De repente, una ráfaga de viento caliente le llegó por detrás. Se agachó para esquivarla, pero Meng Fanxing falló su objetivo y casi se cae de bruces.

"Maldita sea, lograste esquivarlo." Meng Fanxing, aún sin querer rendirse, intentó pasarle el brazo por el hombro.

Song Langte apartó su mano con disgusto: "Aléjate, está caliente".

Meng Fanxing puso los ojos en blanco y le dijo: "Eres todo un mujeriego. Lin, la bella dama, estaba tan cerca de ti hace un momento, ¿por qué no te quejaste de tener calor?".

"¿Cómo puede ser lo mismo?" Song Lang se echó el abrigo al hombro, ladeó la cabeza y asintió rápidamente para evitar que Fei Fei lo viera.

"Vamos, vamos."

Meng Fanxing lo siguió a grandes zancadas hacia el borde del patio de recreo, mirando hacia atrás de vez en cuando, sintiéndose claramente culpable.

Los dos se escabulleron hasta el muro del pequeño bosque situado al este de la escuela y lo escalaron con agilidad.
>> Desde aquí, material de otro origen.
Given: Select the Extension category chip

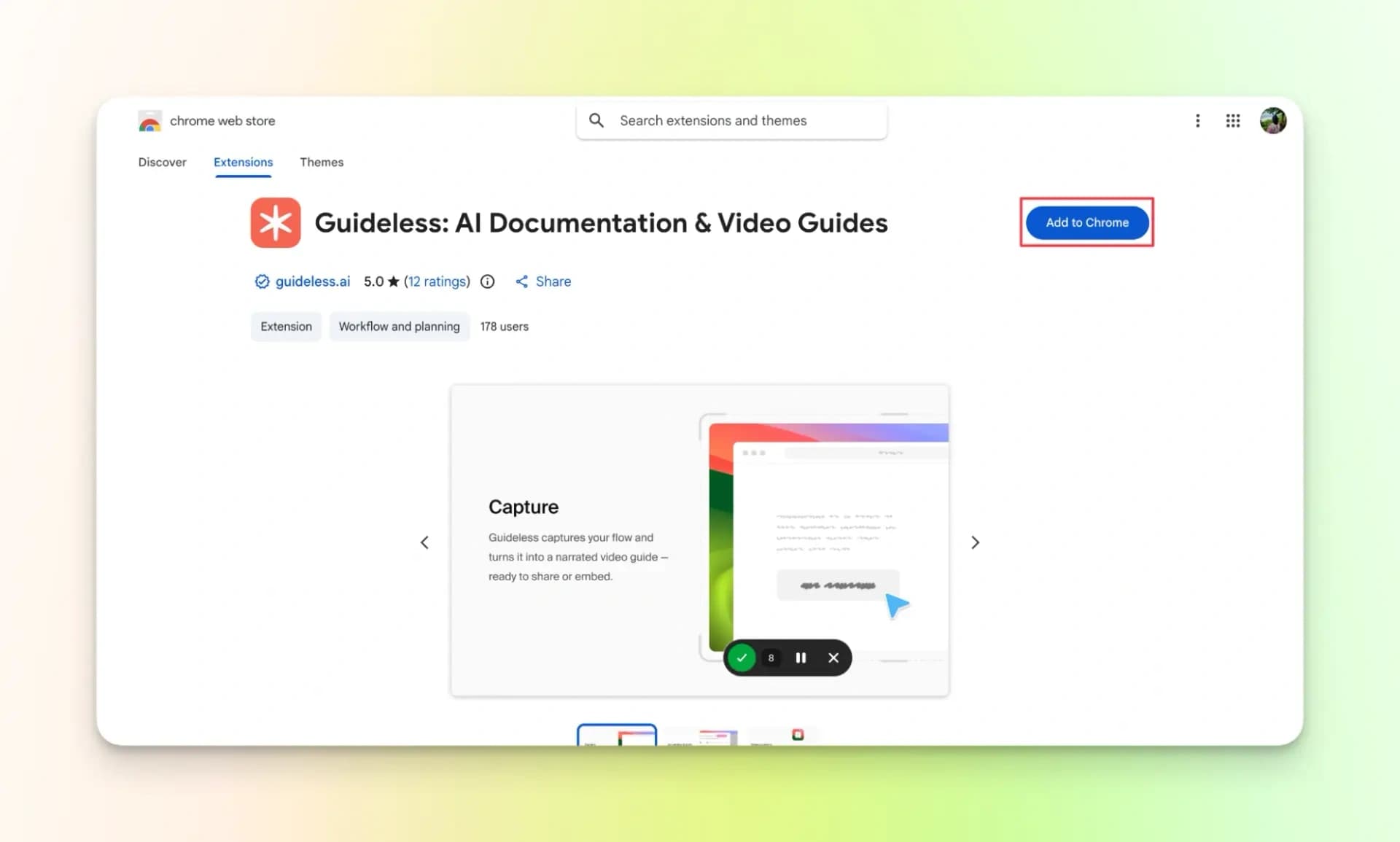Looking at the screenshot, I should (285, 326).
Había un cibercafé a menos de 300 metros.

Eran clientes habituales. Al entrar en el cibercafé, Meng Fanxing necesitaba orinar y fue primero al baño. Song Lang se acercó al mostrador, sacó un paquete de cigarrillos del bolsillo y se lo entregó al encargado del cibercafé.

—Oye, siempre eres tan educado —dijo el encargado del cibercafé con una sonrisa, sacando un cigarrillo y ofreciéndoselo—. ¿Quieres uno?
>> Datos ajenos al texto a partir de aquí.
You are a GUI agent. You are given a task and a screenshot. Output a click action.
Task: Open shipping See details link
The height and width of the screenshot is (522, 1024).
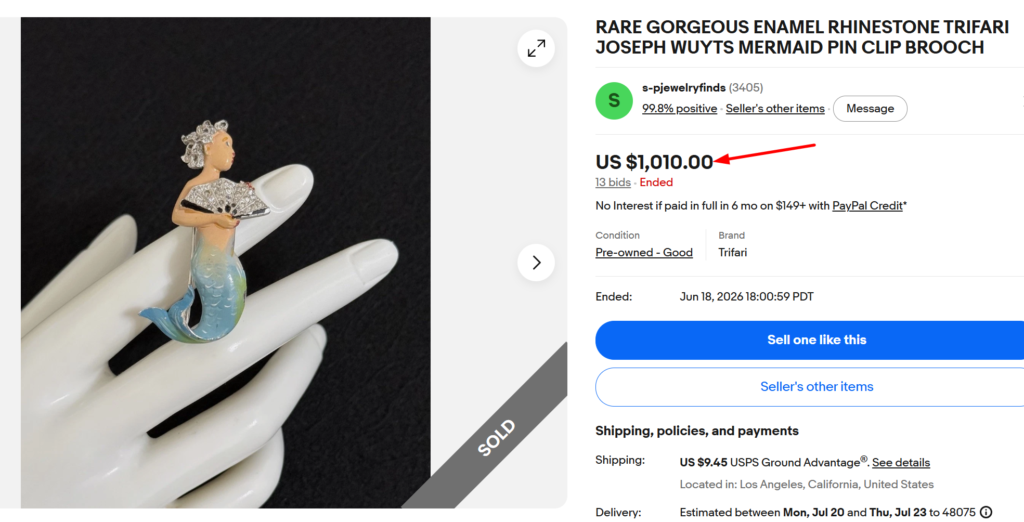901,463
—No sé cómo —dijo Song Lang, estirándose para coger dos piruletas de la barra y sonriendo al tomar la tarjeta de internet—. Gracias, colega.

¿Por qué me das las gracias? Avísame la próxima vez que vengas y te guardaré los mejores asientos. El encargado del cibercafé, con un cigarrillo colgando de los labios, sonrió muy cortésmente.

Song Lang asintió, buscó un asiento y comenzó a jugar con total concentración.

Tras ganar la partida con un disparo a la cabeza, solo una persona se sentó en el asiento de al lado.

¿Estás estreñido? Llevas mucho tiempo fuera. Song Lang lo miró de reojo, frunciendo el ceño. Sentado a su lado había un joven de aspecto desaliñado con cabello rubio, no Meng Fanxing.

—Aquí hay gente —dijo, señalando con la barbilla.

—Ya lo sé, no me quedaré más tiempo. Toma, hermanito, coge algo de dinero y me voy. —El chico rubio soltó una risita y escupió el chicle que estaba mascando sobre el teclado de Song Lang.

Es obvio que solo están buscando problemas.

El rostro de Song Lang se ensombreció y su voz carecía de calidez: "No, lárgate".

—Oye, no tientes a la suerte, colega —dijo el chico rubio, inclinándose y pasándole el brazo por el hombro con una sonrisa burlona en su rostro demacrado—. Quinientos por un par de pantalones de tu compañero de clase, no está nada mal, ¿verdad?

Song Lang bajó la mirada hacia la mano que tenía sobre el hombro, apretó los dientes y tiró los auriculares sobre la mesa. "Hablemos afuera".

"Sabes lo que te conviene." El chico rubio se dio una palmada suave en la mejilla con el dorso de la mano, luego se levantó y tarareó una pequeña melodía mientras caminaba hacia la puerta trasera del cibercafé.

Al pasar por los baños, vi a siete u ocho matones desaliñados parados en la entrada. Ellos y el tipo rubio solían merodear por esa zona, buscando específicamente a estudiantes solitarios para sacarles dinero.

Uno de ellos sostenía en la mano un par de pantalones con el logotipo de Adidas en la pierna.

Song Lang se detuvo frente al hombre. "Devuélveme los pantalones."

Su estatura no se parecía en nada a la de un jovencito recién llegado a la secundaria, y su mirada y tono de voz también resultaban algo intimidantes. El hombre no pudo evitar quedarse atónito y, de forma inconsciente, retrocedió medio paso.

"¡Oye, ¿por qué te acobardas?!" La persona que estaba a su lado lo empujó, le arrebató los pantalones, los tiró al suelo y los pisoteó, burlándose: "¿Devuélvelos? Bien, entonces primero dales algo de dinero a tus hermanos."

Desde dentro del baño se oyó la voz ronca de Meng Fanxing: "¡Dalang! ¡Dales el dinero, date prisa!"